Again, the first section (1-5) is a joyous summons to praise. Specifically, the speaker is calling for noise; shouting, loud singing, clapping, and noisy music. I am reminded of praying with Ukranian Pentecostal Christians, especially when they first escaped from behind the Iron Curtain after the fall of Communism in Russia. Some of those believers had spent years in Gulags. When the meeting leader said, “let’s pray” an explosion of boisterous praying in tongues, shouting of thanksgiving, and urgent pleas burst from their side of the room. That is what I think of as the proper response to the call to praise that begins this psalm.
The next section (6-7) calls the worshipers to bow down before God in gratitude and submission. It calls to mind the exodus from Egypt and recognizes the great deliverance that God worked for Israel at the Red Sea. The proper response to such deliverance is quiet and humble self-offering to God.

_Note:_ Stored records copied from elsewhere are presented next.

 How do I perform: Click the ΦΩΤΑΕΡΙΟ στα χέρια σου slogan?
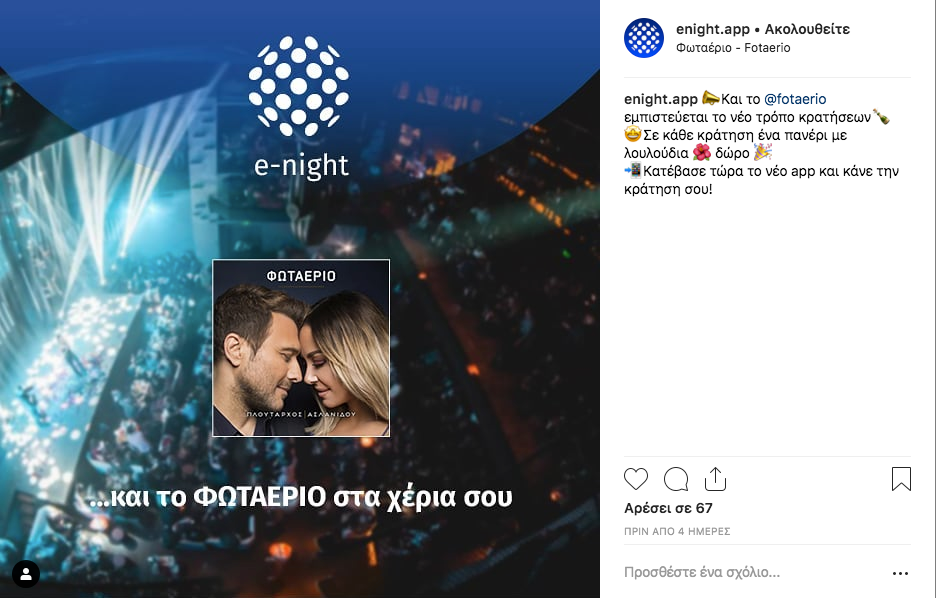pos(300,497)
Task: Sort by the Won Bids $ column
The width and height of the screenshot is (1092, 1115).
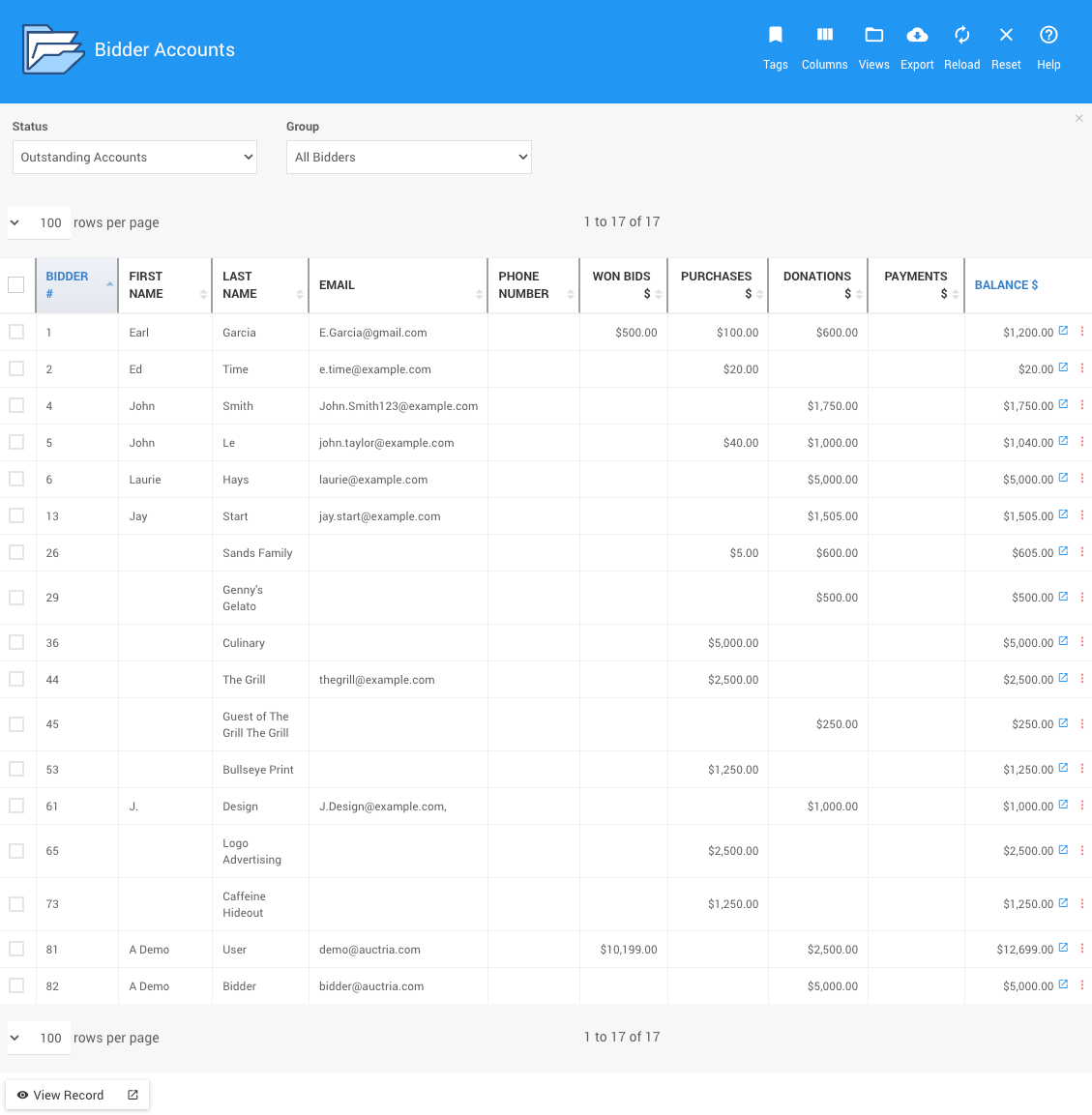Action: coord(623,285)

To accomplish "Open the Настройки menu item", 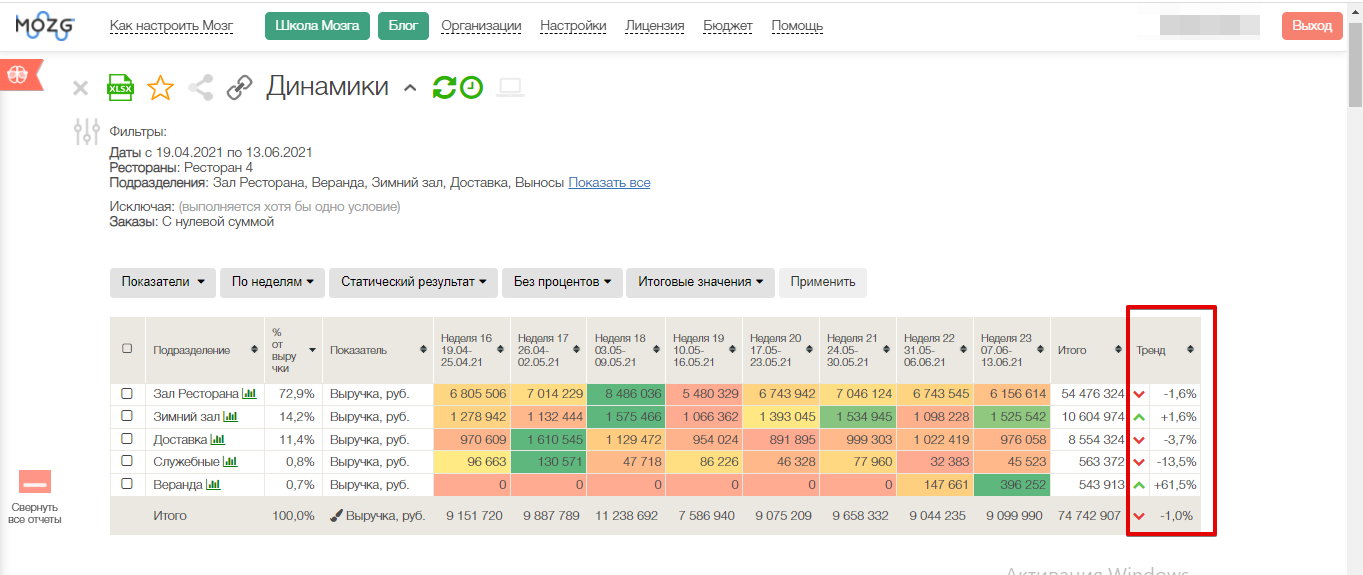I will click(573, 26).
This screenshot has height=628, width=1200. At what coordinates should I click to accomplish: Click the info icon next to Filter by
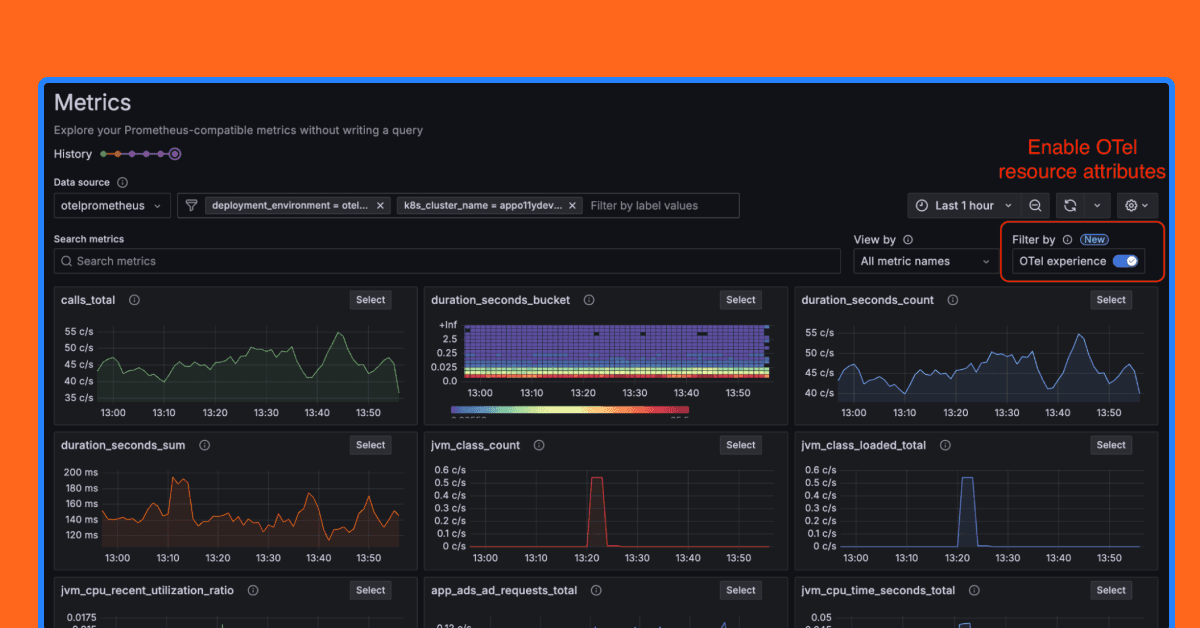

The background of the Exodus provides a clue to the jarring quality of the last section’s warning tone. In fact, it explicitly refers to Israel’s complaints against God and their testing of his loyalty. The psalmist wants us to remember that we can be the recipients of God’s gracious and powerful acts for us and still harden our hearts against him and ultimately refuse the good things he offers us. This theme of warning is picked up by New Testament writers, especially in 1 Corinthians 10 and Hebrews 3 and 4. There we see the wilderness generation held up as a sober warning for recipients of the covenant of grace. So, taken all together we’ve got this warning punctuating all of Scripture–in Numbers, this and other psalms, 1 Corinthians and Hebrews.
You can be a recipient of God’s loving favor displayed in Jesus Christ. It can work wonders in your life. But, you can allow your heart to get hard and fail to fully enter into God’s blessings. You can start out joyously and strong and then fall away into forgetfulness and the cares and anxieties of life. Let us thank God for such warnings as Psalm 95 affords us and let us keep our hearts soft under the daily promptings of the Holy Spirit.